Les acteurs de la migration de 17 pays d’Afrique subsaharienne discutant des approches de réintégration sensibles au genre. OIM Ghana/Juliane Reissig

Dakar – L’Organisation internationale pour les migrations (OIM) et le Gouvernement fédéral allemand, par l’intermédiaire de son Ministère fédéral de la Coopération économique et du Développement (BMZ), avec le soutien de la Deutsche Gesellschaft für Internationale Zusammenarbeit (GIZ, agence de coopération internationale allemande pour le développement), ont présenté au niveau régional l’étude de recherche intitulée « Gendered Reintegration Experiences and Gender Sensitive/Responsive/Transformative Approaches to Reintegration » lors d’un atelier de deux jours les 27 et 28 septembre 2023 à Accra, au Ghana.

Les participants ont discuté des défis actuels et ont échangé de bonnes pratiques et des recommandations pour promouvoir la programmation et le plaidoyer concernant les approches de réintégration durable sensibles et transformatrices en matière de genre. Les résultats de l’étude, ainsi qu’un récent projet de recherche de l’Université de Fribourg sur le genre, la migration de retour et la réintégration en Gambie, en Guinée et au Sénégal, ont montré que les expériences de retour et de réintégration sont fortement liées au genre et influencées par celui-ci, et que les rôles binaires traditionnels du genre peuvent souvent entraîner un traitement discriminatoire au cours du processus de réintégration.

« En tant que partenaire dans le domaine de la migration et de la réintégration, la GIZ s’est engagée à accroître la sensibilisation à la réintégration sensible au genre. Les résultats de l’étude sur la réintégration sensible au genre contribueront à combler les lacunes existantes en matière de données et de connaissances », a déclaré Kwaku Yeboah, du Centre ghanéen-européen pour l’Emploi, la Migration et le Développement de la GIZ au Ghana.
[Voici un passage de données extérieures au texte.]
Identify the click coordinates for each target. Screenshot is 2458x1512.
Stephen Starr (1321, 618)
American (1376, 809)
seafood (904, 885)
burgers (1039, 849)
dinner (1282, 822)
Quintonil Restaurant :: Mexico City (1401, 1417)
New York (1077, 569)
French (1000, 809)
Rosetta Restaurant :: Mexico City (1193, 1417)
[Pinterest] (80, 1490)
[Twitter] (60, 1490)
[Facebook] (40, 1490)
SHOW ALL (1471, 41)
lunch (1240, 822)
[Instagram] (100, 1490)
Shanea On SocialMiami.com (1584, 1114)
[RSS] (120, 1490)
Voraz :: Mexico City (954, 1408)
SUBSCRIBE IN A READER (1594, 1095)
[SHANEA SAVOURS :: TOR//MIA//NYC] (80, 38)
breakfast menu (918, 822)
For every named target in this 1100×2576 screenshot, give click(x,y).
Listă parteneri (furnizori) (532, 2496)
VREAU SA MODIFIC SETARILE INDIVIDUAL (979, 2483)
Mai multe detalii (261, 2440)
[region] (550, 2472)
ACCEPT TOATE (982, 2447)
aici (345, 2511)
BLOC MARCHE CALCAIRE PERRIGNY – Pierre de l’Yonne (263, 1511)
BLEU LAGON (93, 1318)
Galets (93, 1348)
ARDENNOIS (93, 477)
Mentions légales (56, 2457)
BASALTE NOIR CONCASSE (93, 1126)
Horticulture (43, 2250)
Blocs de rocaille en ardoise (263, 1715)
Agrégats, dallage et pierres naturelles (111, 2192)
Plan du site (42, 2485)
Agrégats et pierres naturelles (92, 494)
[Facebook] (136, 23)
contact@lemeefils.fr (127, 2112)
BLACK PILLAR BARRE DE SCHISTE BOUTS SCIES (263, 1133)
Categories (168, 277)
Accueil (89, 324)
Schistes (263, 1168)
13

Il est essentiel de combler le fossé entre la disponibilité des données, des connaissances et des faits, et de créer des espaces de réflexion pour les spécialistes et les décideurs politiques afin d’identifier des solutions pour une programmation de la réintégration qui tienne compte du genre et qui soit transformatrice.

L’atelier a permis de peaufiner des recommandations pratiques visant à améliorer l’aide à la réintégration au niveau individuel, communautaire et structurel, tout en répondant aux défis actuels en matière de protection et aux vulnérabilités auxquelles sont confrontés les migrants de retour, quel que soit leur genre. « L’étude révèle un besoin urgent de solutions sensibles au genre dans notre travail. En partenariat avec le Gouvernement du Ghana, nous nous efforçons d’améliorer la vie des migrants que nous servons par le biais d’une aide à la réintégration sensible et transformatrice en matière de genre, afin de veiller à ce qu’aucune femme migrante ne soit laissée pour compte », a déclaré Fatou Diallo Ndiaye, Cheffe de mission de l’OIM au Ghana.

L’atelier a réuni des spécialistes de la réintégration de 17 pays d’Afrique subsaharienne, notamment le Bénin, le Cameroun, la Côte d’Ivoire, la Gambie, le Ghana, la Guinée, l’Éthiopie, le Libéria, le Mali, le Niger, le Nigéria, le Sénégal, la Sierra Leone, la Somalie, le Soudan, le Tchad et le Togo. Il a été soutenu par le BMZ et la GIZ ainsi que par l’Union européenne dans le cadre du Programme de protection, de retour et de réintégration des migrants en Afrique subsaharienne (MPRR-SSA). En 2022, l’OIM a fourni de l’aide à plus de 33 000 migrants (80 % d’hommes, 20 % de femmes) pour leur retour en Afrique de l’Ouest et en Afrique centrale, précisément au Mali, en Guinée, au Nigéria, au Niger et en Côte d’Ivoire, qui sont les principaux pays d’origine de la région en termes de nombre de migrants aidés.